Speakers
Description
Nanostructured solid targets have gained significant attention in high-intensity laser-plasma interaction due to their potential to improve laser absorption, enhance particle acceleration, and enable access to extreme-energy-density states [1].
However, experimentally probing the interaction dynamics and critical plasma properties remains challenging, as their evolution occurs on nanometer spatial and femtosecond temporal scales. Such measurements are particularly important for capturing the interaction of the leading picosecond pedestal and the steep rising edge of the amplified laser pulse, as they can pre-ionize and expand the target before the main peak of the laser[2]. The resulting pre-expansion can significantly alter the initial shape of the nanostructured target, adversely affecting laser absorption and particle acceleration. Accurately capturing these dynamics is essential for benchmarking plasma simulations and guiding the design of contrast-optimized targets.

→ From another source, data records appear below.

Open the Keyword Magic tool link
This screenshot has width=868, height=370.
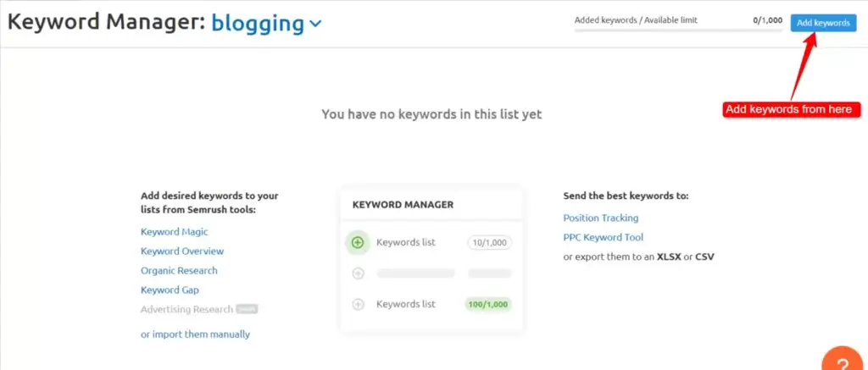click(174, 231)
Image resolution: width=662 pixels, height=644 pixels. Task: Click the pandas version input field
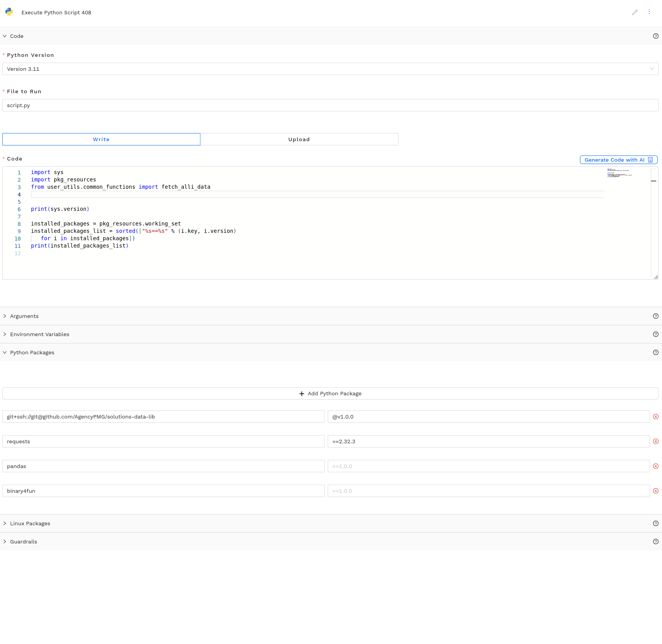488,466

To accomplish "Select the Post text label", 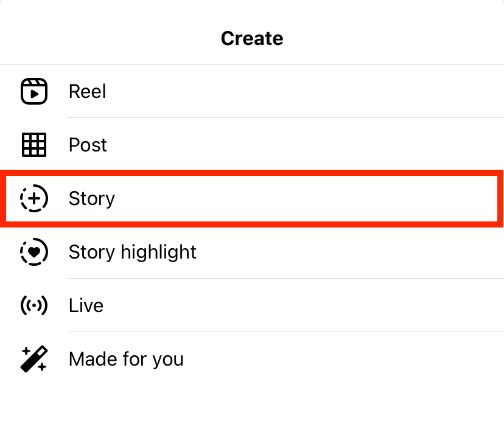I will (x=88, y=145).
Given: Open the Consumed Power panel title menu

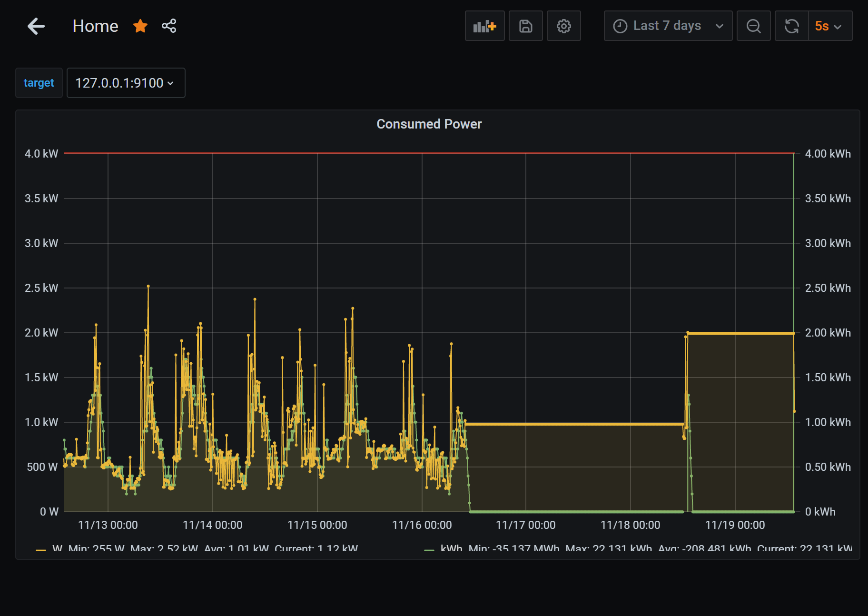Looking at the screenshot, I should coord(429,124).
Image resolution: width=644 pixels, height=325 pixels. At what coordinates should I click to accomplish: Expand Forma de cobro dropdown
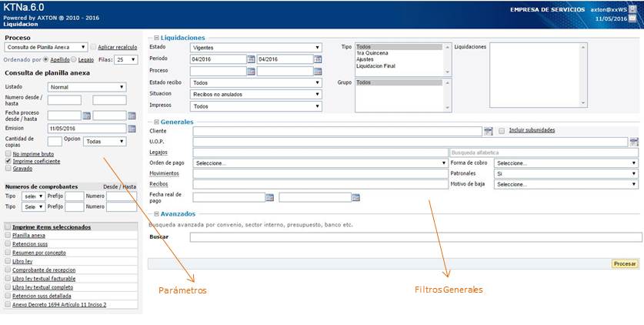566,163
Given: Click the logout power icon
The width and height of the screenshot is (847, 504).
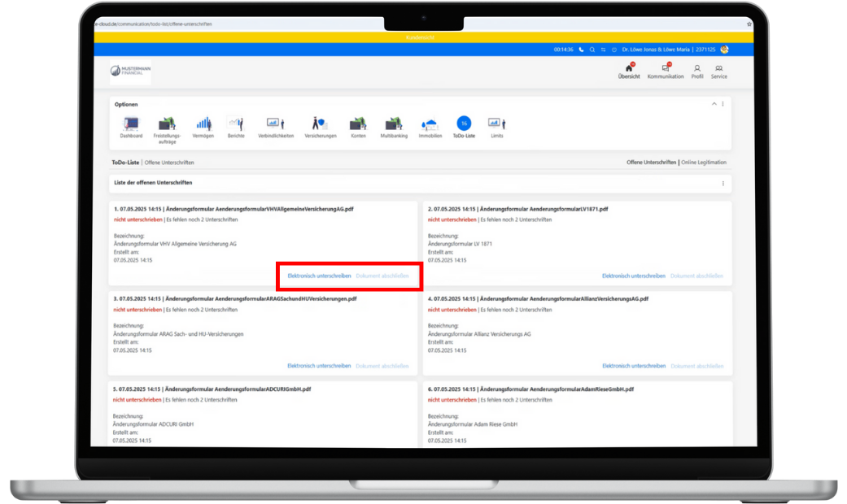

Here, we present an optical pump-probe setup capable of resolving pre-plasma dynamics during the interaction of a 150 TW ultrashort pulse laser with nanostructured targets, with nanometric spatial and sub-picosecond temporal resolution. By combining scattering and Doppler spectrometry-based measurements [3], we characterize pre-plasma expansion, velocity, and particle acceleration under different laser contrast conditions. These measurements provide insights for understanding how modified nanostructure profiles of the target affect laser-plasma coupling and ion acceleration.